** Data shown **
══════════════════════════════
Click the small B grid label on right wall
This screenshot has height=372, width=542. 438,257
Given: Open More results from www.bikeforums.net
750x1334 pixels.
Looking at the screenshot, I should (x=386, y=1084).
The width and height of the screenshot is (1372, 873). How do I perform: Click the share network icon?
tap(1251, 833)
══════════════════════════════
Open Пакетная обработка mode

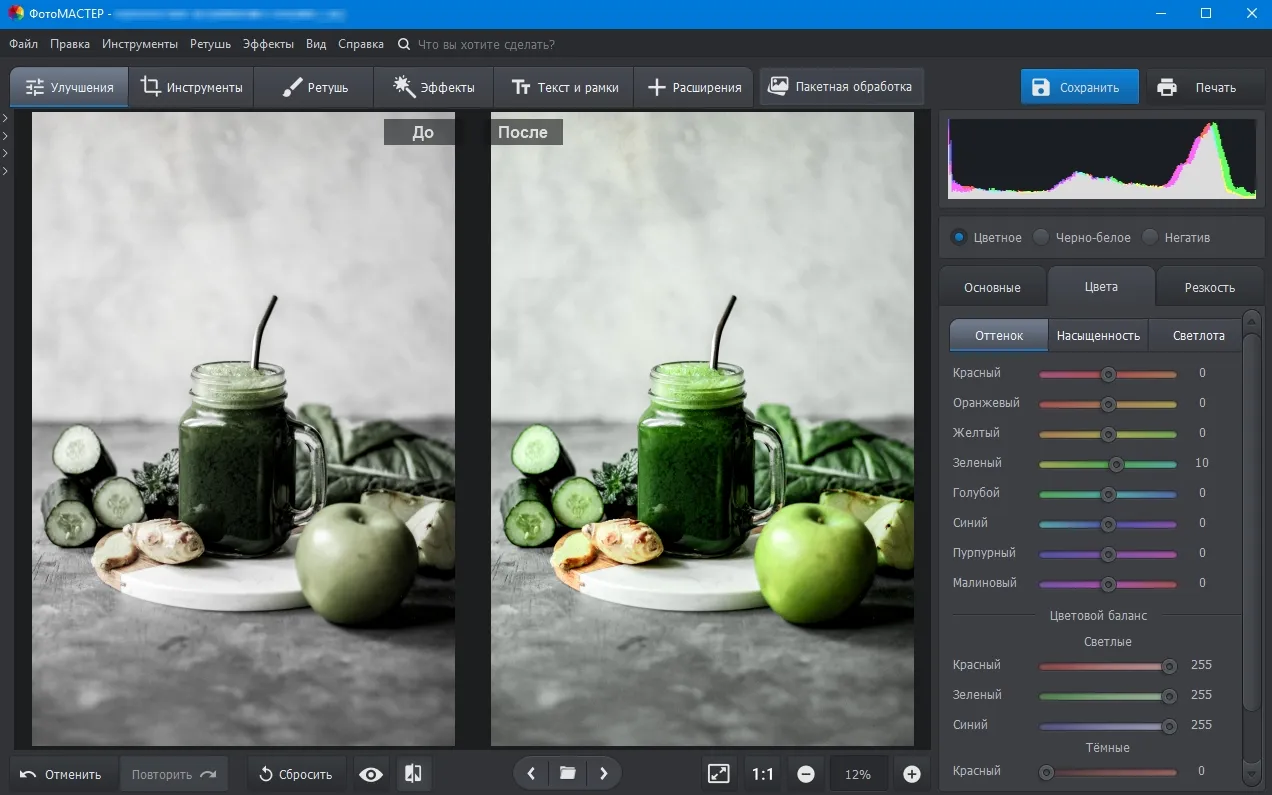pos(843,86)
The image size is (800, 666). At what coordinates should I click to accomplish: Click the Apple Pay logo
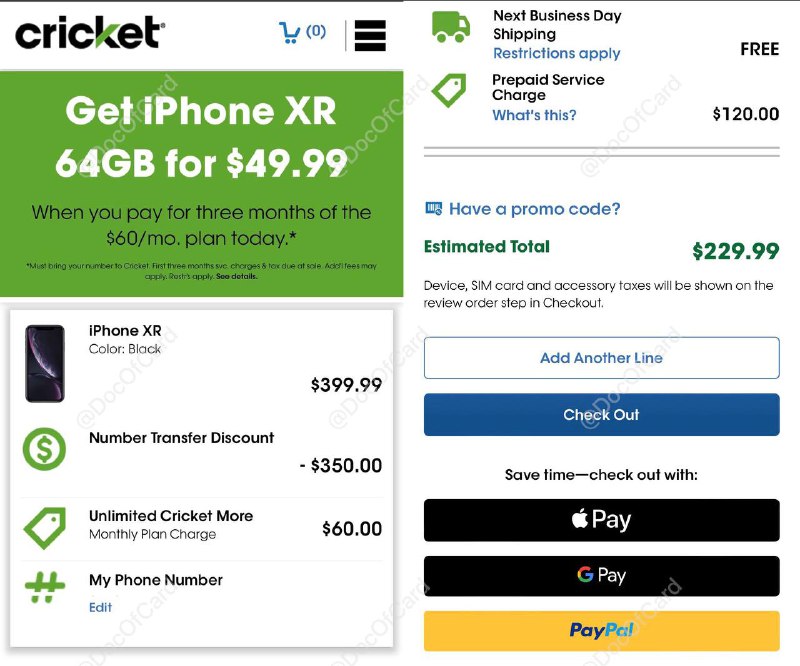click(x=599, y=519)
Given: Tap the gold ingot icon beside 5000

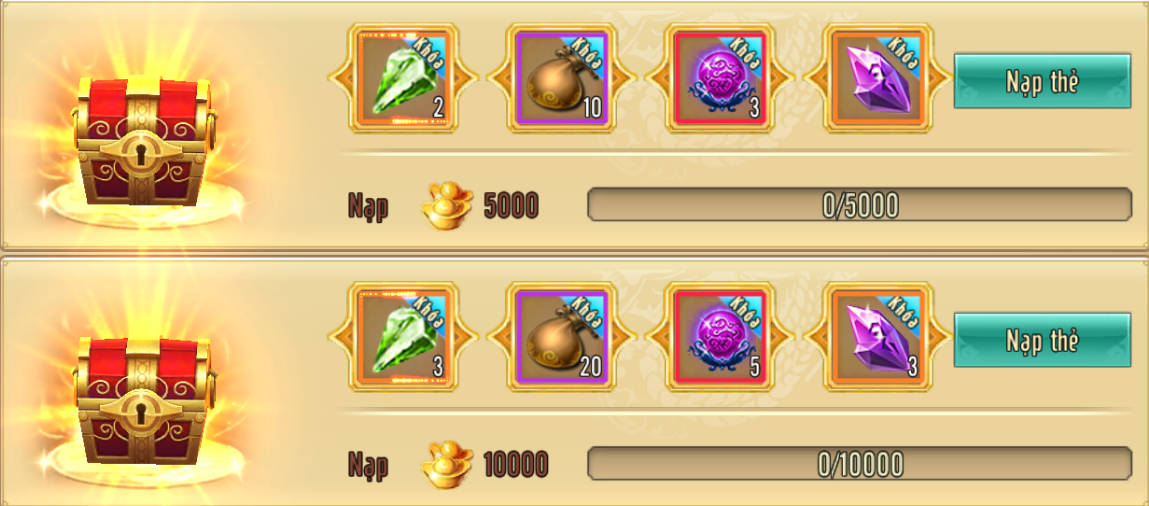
══════════════════════════════
** Instructions for the task **
Check each line of the entries above for the string "Given", and return those that contain it.

** Solution for this exercise **
Given: Open More results from www.bikeforums.net
Given: Tap the gold ingot icon beside 5000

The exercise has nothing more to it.